The most valuable skill will no longer be wrapping an AI model in deterministic code; it will be building, testing, and iterating on the agent itself. This requires new tools and platforms – for example, CI/CD for prompts – to support this new development lifecycle.

What infrastructure changes are needed as agents become ubiquitous?

Everything needs to be rethought with the assumption that software will increasingly interact with agents rather than humans. Databases, APIs, and other services designed for human interaction patterns will need fundamental redesigns. The challenge is making agents work together effectively, determining where deterministic code interfaces with agents, and building platforms that support rapid iteration as models and capabilities evolve.

Teams should shift engineering emphasis from wrapping agents with deterministic glue to engineering the agents themselves – their tools, memories, policies, evaluations, and iteration loops. The infrastructure needs to support this shift with appropriate abstractions and tooling.

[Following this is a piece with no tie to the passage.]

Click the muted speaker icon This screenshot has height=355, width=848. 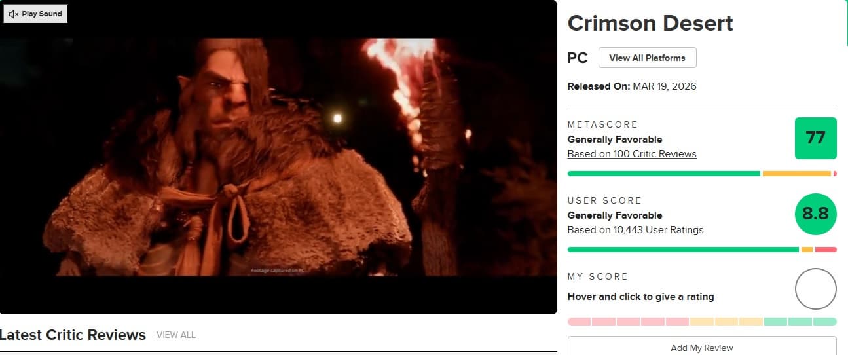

Practical Guidance for Teams

If I’m leading an AI application team, what should I prioritize in the next quarter?

Focus on five key areas:

Own your reliability loop: Implement comprehensive health checks, job resumption capabilities, and workload-aware caching. Treat failures as inevitable and build recovery into your system from the start.
Stabilize behavior: Create CI/CD pipelines for prompts, datasets, and models with task-specific evaluations. Track outcomes across versions so changes in providers, quantization approaches, or base models don’t silently break your product. Store prompts and model choices as code, diff them, and gate changes with behavioral test suites including golden sets, adversarial cases, and cost/latency budgets.
Right-size models: Prefer small fine-tuned models for cost and predictability. Add reasoning capabilities only where they measurably improve outcomes enough to justify the cost. Use quantization and distillation to push inference costs down – train on bigger clusters, then deploy smaller artifacts to cheaper hardware.
Design for data movement: Co-locate compute and storage when possible, use sharded weights and multi-tier caches. Understand that bandwidth, not just latency, is a critical bottleneck for AI workloads.
Keep it simple first: Start with monolithic deployments using composable code paths. Break into microservices only when scale proves the need – for example, when you need to independently scale ASR, embedding, reranker, and generator components.

Is “serverless, instant, auto-scaling” the right target for AI infrastructure?

These terms are overloaded in the AI context. Instead, prioritize proximal objectives: fast cold starts via model-aware caching, scale-to-zero where it makes sense, resilient job resumption, and smooth developer ergonomics. You’ll get most of the benefits users expect from “serverless” without chasing a marketing label. The platform should let you promote components to microservices without re-architecting everything.